Assignment - Whenever a line below includes the string "PICO", show it.
=== Data for analysis ===
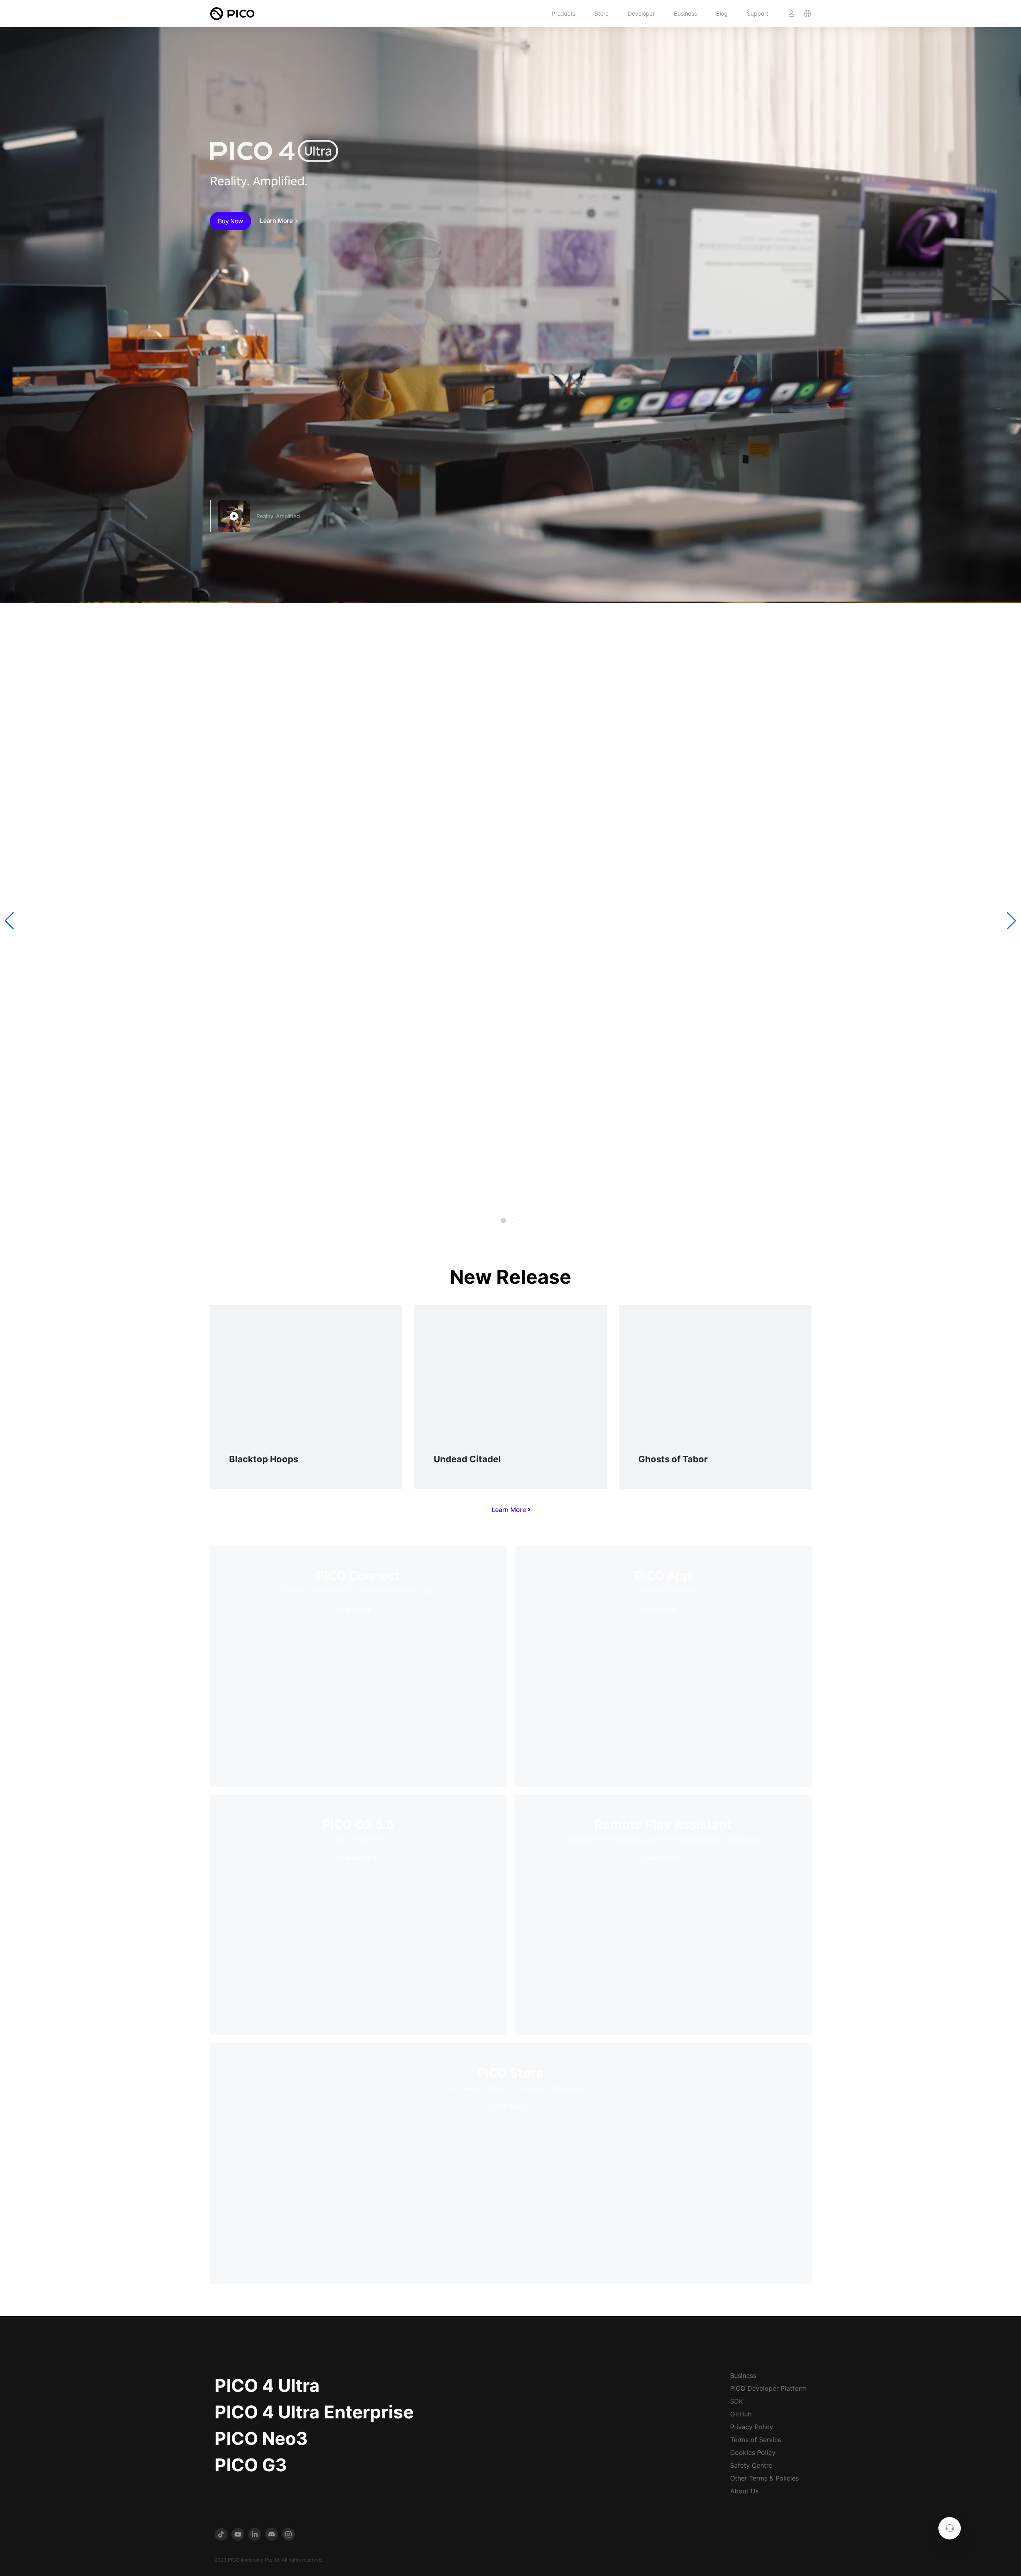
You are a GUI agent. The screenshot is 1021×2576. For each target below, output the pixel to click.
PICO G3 (251, 2465)
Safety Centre (751, 2465)
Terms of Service (755, 2440)
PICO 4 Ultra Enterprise (314, 2412)
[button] (9, 921)
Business (685, 13)
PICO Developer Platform (768, 2388)
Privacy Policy (751, 2427)
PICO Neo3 (261, 2438)
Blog (722, 13)
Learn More (276, 221)
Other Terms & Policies (764, 2478)
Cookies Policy (752, 2452)
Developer (641, 13)
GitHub (741, 2414)
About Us (744, 2491)
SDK (736, 2401)
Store (602, 13)
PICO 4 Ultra (267, 2385)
===
Your solution -
PICO G3 (251, 2465)
PICO 4 Ultra Enterprise (314, 2412)
PICO Developer Platform (768, 2388)
PICO Neo3 (261, 2438)
PICO 4 Ultra (267, 2385)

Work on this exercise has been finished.